Please reproduce the part of the material that opens with the line containing "The height and width of the screenshot is (705, 728)." and runs through the end of the material, both ends included, and leave the pictures out of your copy.

- - - - - - -

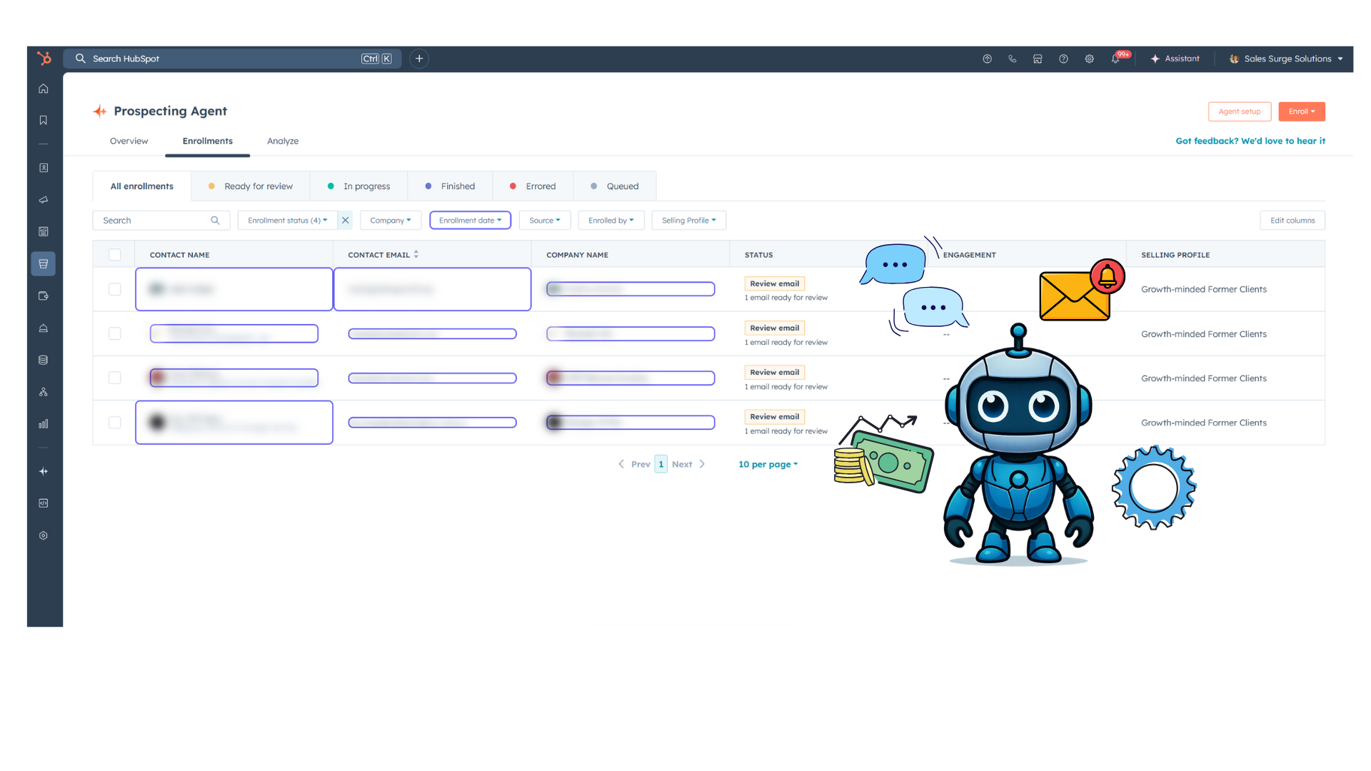Check the last enrollment row checkbox

(x=115, y=423)
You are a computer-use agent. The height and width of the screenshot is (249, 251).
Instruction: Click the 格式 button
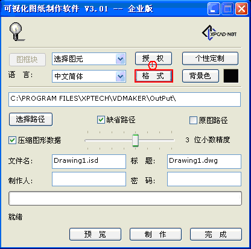[x=154, y=76]
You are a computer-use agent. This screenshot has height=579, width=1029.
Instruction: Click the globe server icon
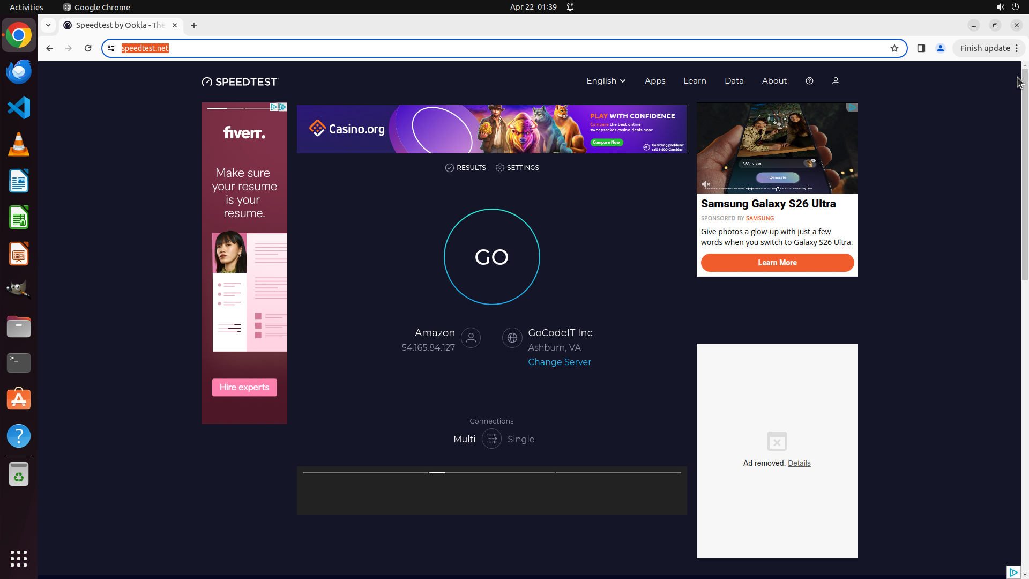(x=512, y=338)
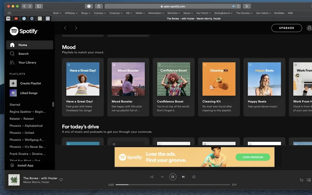Click the Spotify logo
This screenshot has width=312, height=195.
24,31
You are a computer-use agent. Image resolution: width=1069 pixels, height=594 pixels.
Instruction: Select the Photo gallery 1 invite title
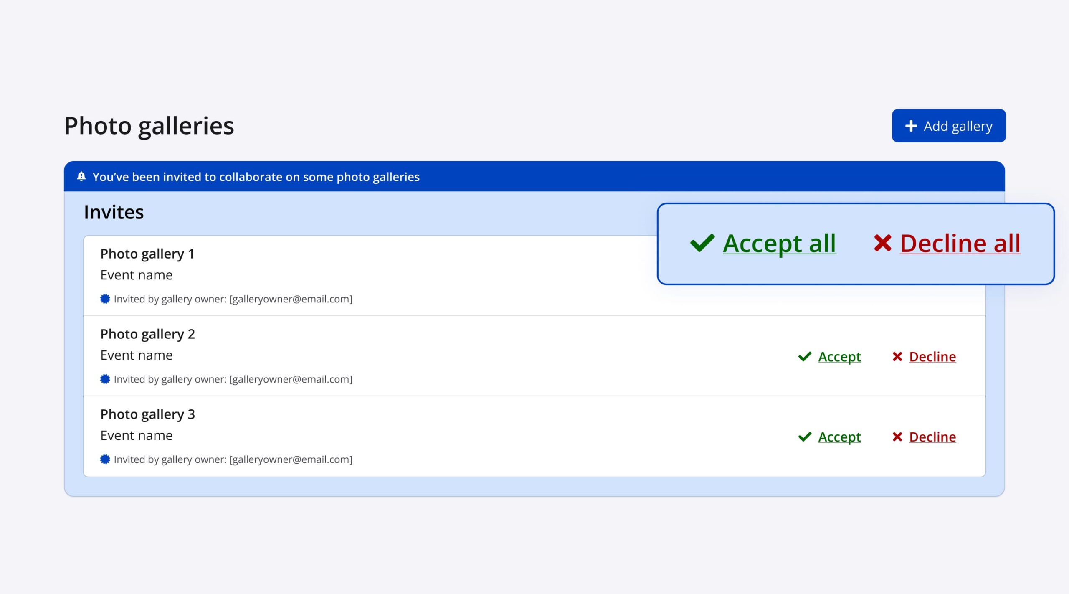tap(147, 254)
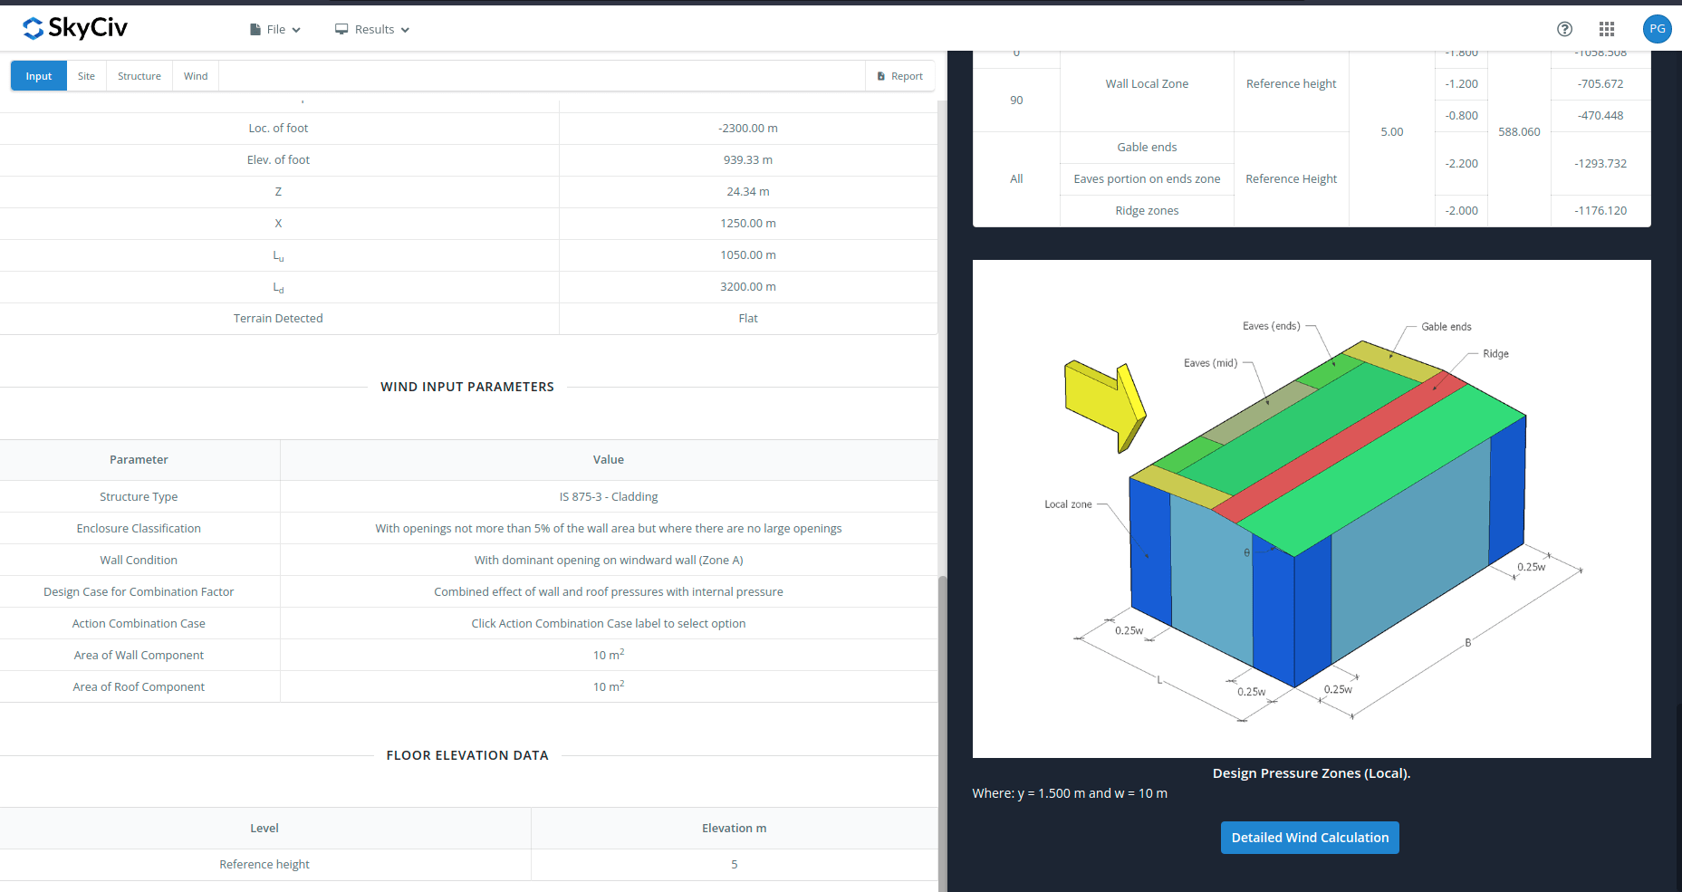Screen dimensions: 1682x892
Task: Click the Action Combination Case label
Action: tap(139, 624)
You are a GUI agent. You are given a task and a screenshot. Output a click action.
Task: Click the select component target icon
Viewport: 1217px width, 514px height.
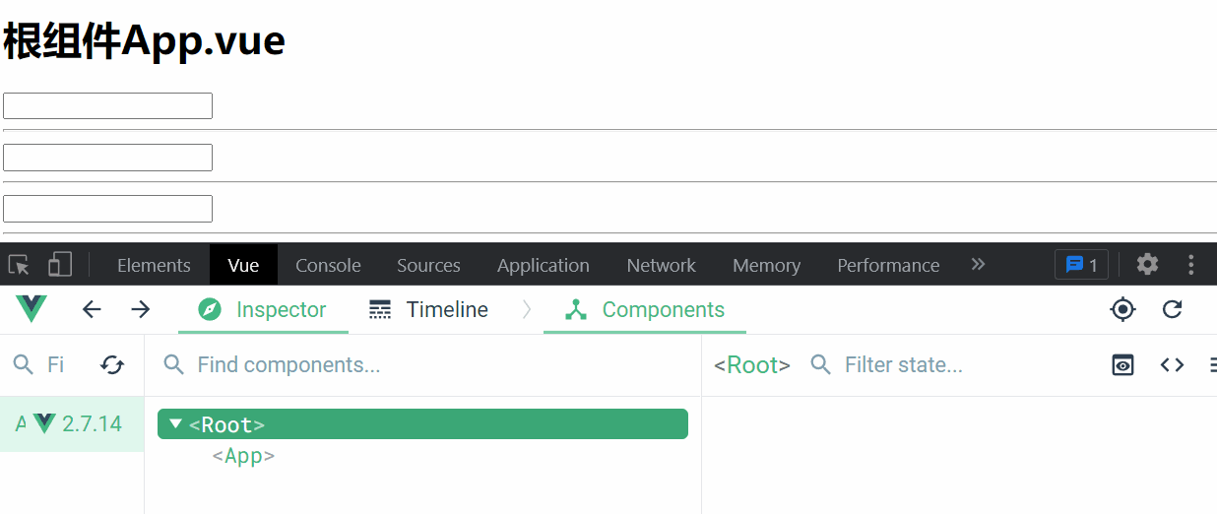click(x=1122, y=309)
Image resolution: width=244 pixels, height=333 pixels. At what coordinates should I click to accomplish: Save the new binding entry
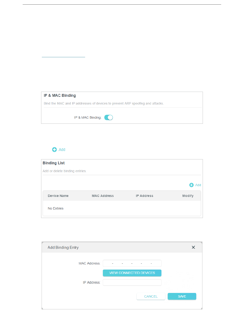(x=182, y=296)
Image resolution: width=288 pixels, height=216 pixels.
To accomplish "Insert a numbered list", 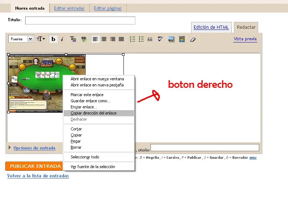I will [x=132, y=39].
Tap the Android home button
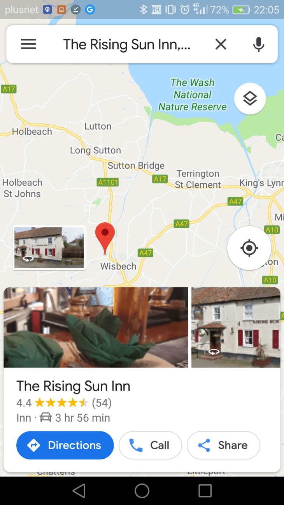Image resolution: width=284 pixels, height=505 pixels. tap(142, 491)
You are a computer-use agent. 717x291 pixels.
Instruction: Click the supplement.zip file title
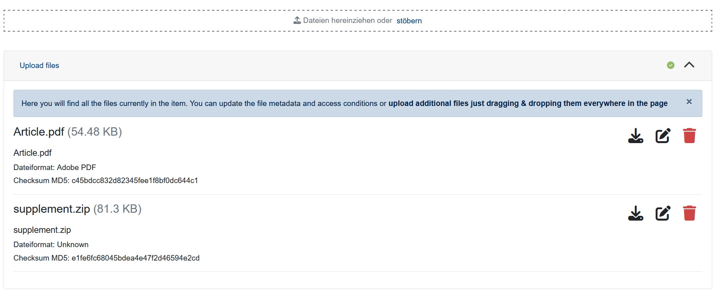pos(51,209)
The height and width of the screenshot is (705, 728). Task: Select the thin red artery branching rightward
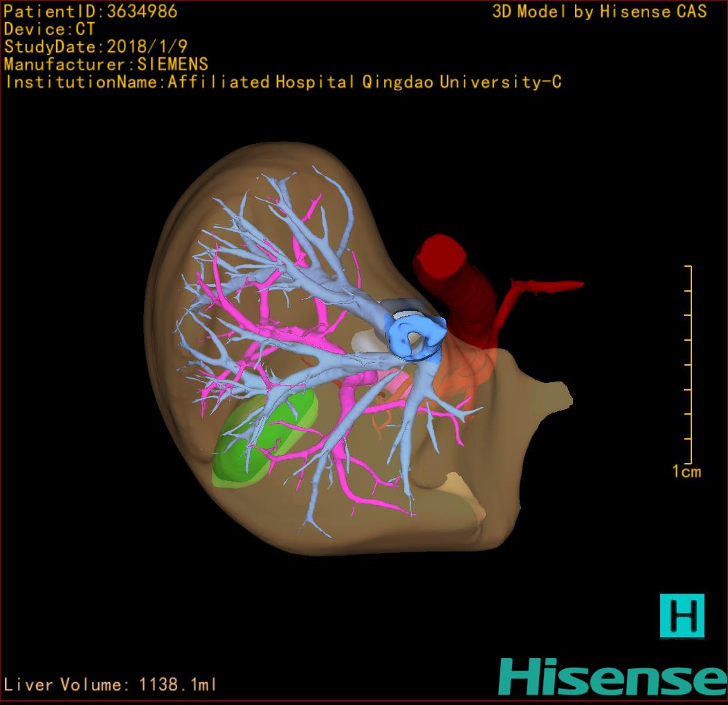[547, 285]
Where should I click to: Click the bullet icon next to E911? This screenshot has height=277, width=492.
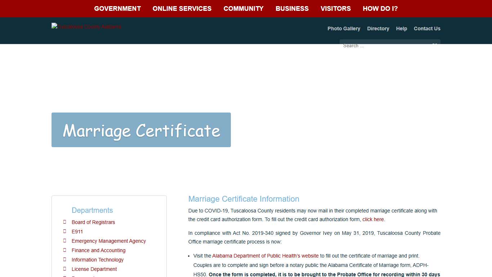point(65,232)
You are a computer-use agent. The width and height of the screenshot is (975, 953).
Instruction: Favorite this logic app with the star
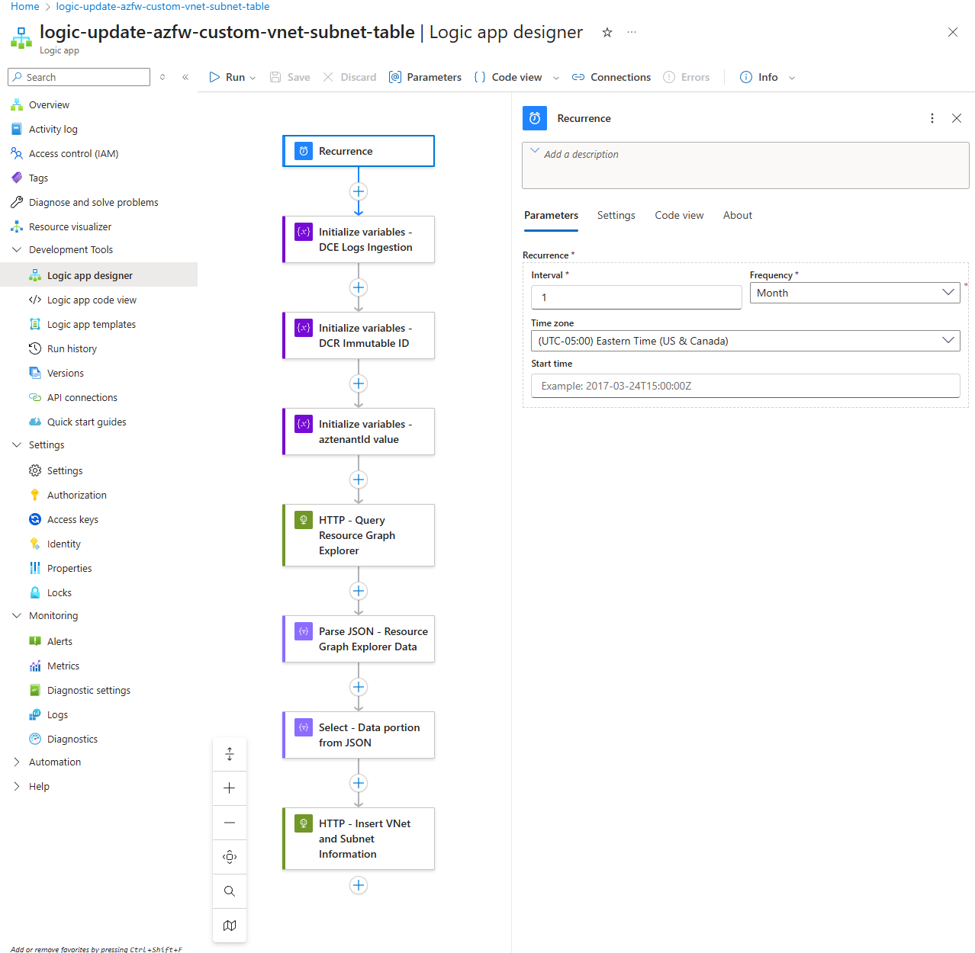[607, 32]
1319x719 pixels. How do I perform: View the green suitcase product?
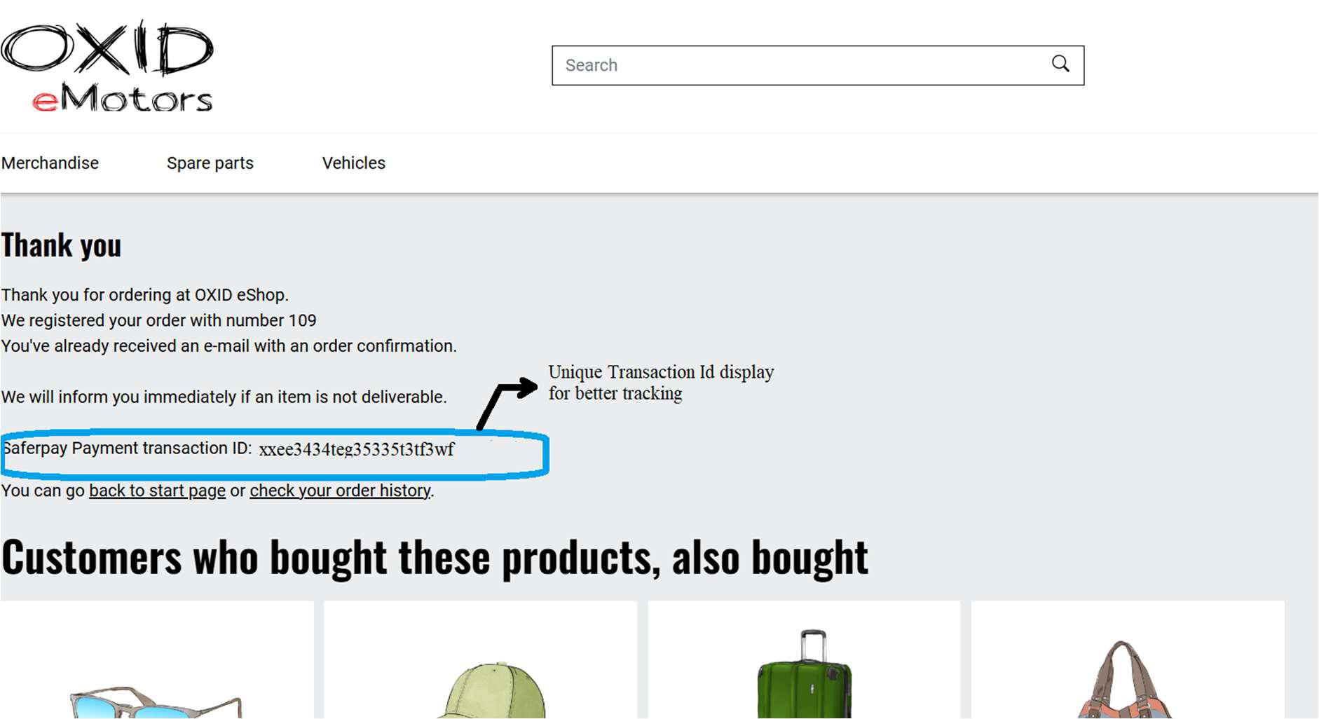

- - - - - - -

▶ **Answer to this exercise**:
The height and width of the screenshot is (705, 728). Task: Select the thin red artery branching rightward
[547, 285]
Where should I click to: Click the bullet icon next to E911? This screenshot has height=277, width=492.
point(65,232)
You are a computer-use agent. The width and height of the screenshot is (975, 953).
Instruction: Favorite this logic app with the star
[607, 32]
1319x719 pixels. How do I perform: View the green suitcase product?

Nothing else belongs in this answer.